As such, Amma Ariyan remains, much like its protagonists, in a state of perpetual flux—a film that is being made in the present tense; a landfill of gathered stimuli, rather than a monument born out of design. This present-continuous quality allows Abraham to engineer, on-the-go, several of its chief accomplishments: from the scenes that depict workers arranged in serpentine queues to collect their rations, to one which sees Purushan sit atop the hill that is the location of the suicide and begin to conspire a redemption for the dead, and eventually, one suspects, the ending, where the film itself becomes a projection on the screen, in a gesture that constitutes one, final mutation.

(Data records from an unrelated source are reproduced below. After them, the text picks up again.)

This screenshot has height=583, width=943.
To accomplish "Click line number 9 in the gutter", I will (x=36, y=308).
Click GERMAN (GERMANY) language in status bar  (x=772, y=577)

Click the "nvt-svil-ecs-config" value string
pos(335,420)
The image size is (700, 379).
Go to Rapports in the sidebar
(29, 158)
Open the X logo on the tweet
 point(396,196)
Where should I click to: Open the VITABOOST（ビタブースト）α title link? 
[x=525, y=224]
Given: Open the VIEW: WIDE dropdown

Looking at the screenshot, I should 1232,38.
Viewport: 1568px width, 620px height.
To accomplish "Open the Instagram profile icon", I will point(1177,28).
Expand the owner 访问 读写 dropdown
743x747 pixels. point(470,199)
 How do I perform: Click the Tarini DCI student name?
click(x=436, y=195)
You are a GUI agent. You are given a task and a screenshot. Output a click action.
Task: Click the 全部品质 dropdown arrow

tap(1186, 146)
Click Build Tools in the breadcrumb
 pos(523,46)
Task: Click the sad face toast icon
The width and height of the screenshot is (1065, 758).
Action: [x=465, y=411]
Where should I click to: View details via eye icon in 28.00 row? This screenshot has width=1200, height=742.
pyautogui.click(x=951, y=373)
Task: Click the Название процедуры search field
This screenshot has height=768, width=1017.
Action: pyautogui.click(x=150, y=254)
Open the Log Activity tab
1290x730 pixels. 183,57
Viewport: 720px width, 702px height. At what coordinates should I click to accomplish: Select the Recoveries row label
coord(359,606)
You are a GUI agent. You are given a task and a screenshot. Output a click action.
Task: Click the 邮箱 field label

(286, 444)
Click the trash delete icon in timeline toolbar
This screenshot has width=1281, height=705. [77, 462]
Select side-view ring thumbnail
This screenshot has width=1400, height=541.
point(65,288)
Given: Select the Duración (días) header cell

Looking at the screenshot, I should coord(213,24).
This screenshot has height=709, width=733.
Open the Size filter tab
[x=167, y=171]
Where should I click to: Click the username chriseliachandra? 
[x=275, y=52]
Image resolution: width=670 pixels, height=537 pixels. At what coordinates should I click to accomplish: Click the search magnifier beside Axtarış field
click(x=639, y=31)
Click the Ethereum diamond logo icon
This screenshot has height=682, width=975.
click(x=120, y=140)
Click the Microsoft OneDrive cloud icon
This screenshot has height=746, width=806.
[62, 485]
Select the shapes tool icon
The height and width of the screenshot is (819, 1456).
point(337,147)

Amma Ariyan (John Abraham, 1986)

V.

Regional cinema production in India, through its relay of hyperlocal contexts and homegrown narratives, sought an immediate decentralization of the national film canon, forged as the latter was in the image of the Nehruvian vision of India: a unitary, homogeneous state that must imbibe centrally mandated virtues of scientific temper, industrialisation, a definite individualism and a ‘modern’ outlook—qualities presumed necessary in the evolution of a freshly independent country. Curator and Art Critic Premjish Achari told the author, “…in my film studies course at a major central university, I realized that the movies from languages other than Hindi, the so-called vernacular, remained invisible from within the curriculum. I am not making a case for inclusivity or pluralism of material choices here. The canon is built on the comfort of a pre-given timeline starting from Independence onwards to liberalisation and then advancing to the arrival of global capitalism. There are plenty of examples from Indian cinema to dispel this narrative or allowing us to further complicate the picture.” Various institutions have, of course, pursued the cause of a canon-formation in India, from archives, to defunct print magazines, to digital museums, to websites, but it remains an exercise that is fraught with complication: how does one consolidate that which is essentially a manifold? In this, regional cinema is defined by examples of films that assert the essentially federal and dare one say, fragmentary nature of the Indian republic—to reconstitute them into a single whole, which while possible, will still resemble a distortion at best; a Frankenstein with odd stitching.

Even so, and even within the most pertinent examples of films from the different regions in the country, there remains a distinct tension: a negotiation of the question of belonging itself (and to whom?). As a result, the films’ declaration of their disenfranchisement becomes, as a corollary, an acknowledgment of the franchise itself. This is to say, even as they portray a disillusionment with the central tenets of the Constitution, they still choose to exist within the paradigm of the same discussion. On the other hand, Abraham’s films abandon this cause entirely. Instead, he continues to lay out the blueprint for a utopia where an individual may finally be extricated from any institutional affiliation (when the titular protagonist dreams a nightmare in Cruelties of Cheriyachan, the figure of the landowner floats over him, followed as if on a conveyor belt, by the priest). As such—and similar to the films of Shinsuke Ogawa, to whose curious conflation of documentary and fiction Amma Ariyan owes its central propulsion—the ‘nation’ emerges, as in the summary of Ernst Renan, a ‘daily plebiscite’, a discussion through which the characters can choose to navigate this question every living second. In this, therefore, Abraham aims to install in his films a true modernity, one which prioritises, above all, a postulation that is the motor of all new wisdom: it reads, “I don’t know.”